### Problems to work on
**a)** In the article on a newly discovered form of ice, translate this sentence into Spanish: "This transition to Ice-X occurs at much lower pressures than previously thought."
**b)** Carry on the article about a newly discovered form of ice, starting after its final sentence.

+++ Excerpted passage

There are at least 20 solid forms of ice known to us. Recently, UNLV scientists have discovered a new form of ice, redefining the properties of water at high pressures.
Scientists devised a new method to measure the properties of water under high pressure. They started with squeezing a water sample between the tips of two opposite-facing diamonds—freezing into several jumbled ice crystals. The ice was then exposed to the laser-heating technique that melted it temporarily. It then quickly reformed into a powder-like collection of tiny crystals.
By gradually raising the pressure and intermittently obliterating it with a laser beam, the group saw that the water ice moved from a known cubic stage, Ice-VII, to the newfound intermediate and tetragonal stage, Ice-VIIt, before settling into one more known stage, Ice-X.
This transition to Ice-X occurs at much lower pressures than previously thought.
Zach Grande, a UNLV Ph.D. student, said, “While it’s unlikely we’ll find this new phase of ice anywhere on the surface of Earth, it is likely a common ingredient within the mantle of Earth as well as in large moons and water-rich planets outside of our solar system.”
Scientists are continually working to understand the behavior of high-pressure water that may be present in the interior of distant planets.
To do so, scientists placed a water sample between the tips of diamond anvil cells. They then applied a small force to the diamonds. This allowed scientists to recreate pressures as high as those found at the center of the Earth.

++++++
+++ Provided data

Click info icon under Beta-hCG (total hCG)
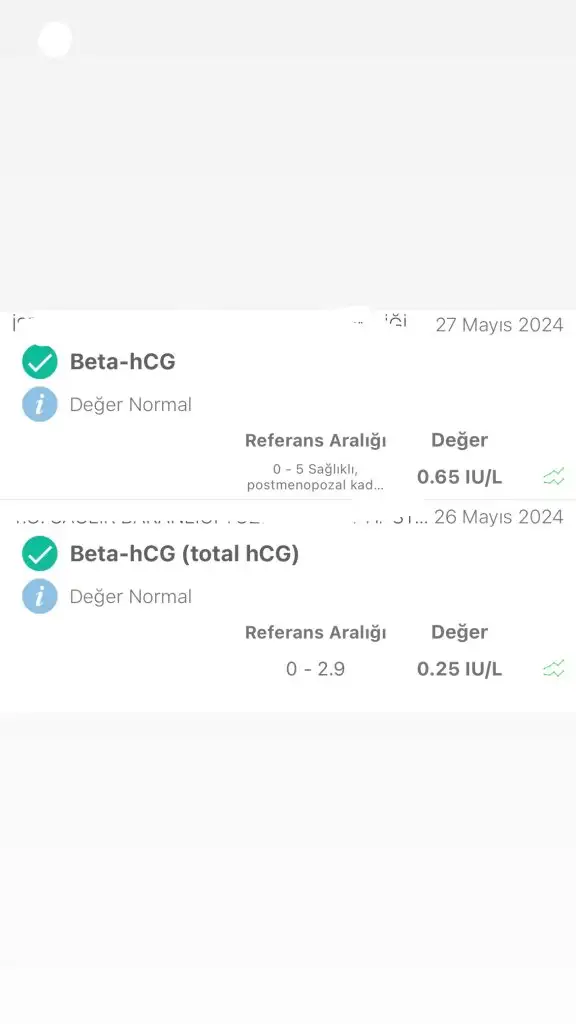The width and height of the screenshot is (576, 1024). [40, 596]
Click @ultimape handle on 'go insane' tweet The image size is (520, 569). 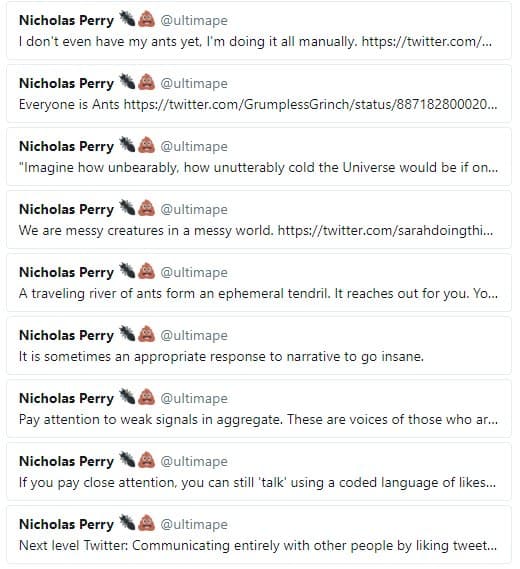194,335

++++++

### Answers for the exercise
**a)** Esta transición al Ice-X ocurre a presiones mucho más bajas de lo que se creía anteriormente.

**b)**
Squeezing water samples allowed scientists to drive the oxygen and hydrogen atoms into various arrangements, including the newly discovered arrangement, Ice-VIIt.
Doing so, scientists observed a new phase of water ice. At the same time, they found that the transition to Ice-X occurred at pressures nearly three times lower than previously thought—at 300,000 atmospheres instead of 1 million. This transition has been a highly debated topic for several decades.
Grande and UNLV physicist Ashkan Salamat said, “Zach’s work has demonstrated that this transformation to an ionic state occurs at much, much lower pressures than ever. It’s the missing piece and the most precise measurements on the water at these conditions.”
“The work also recalibrates our understanding of the composition of exoplanets. The Ice-VIIt phase of ice could exist in abundance in the crust and upper mantle of expected water-rich planets outside of our solar system, meaning they could have conditions habitable for life.”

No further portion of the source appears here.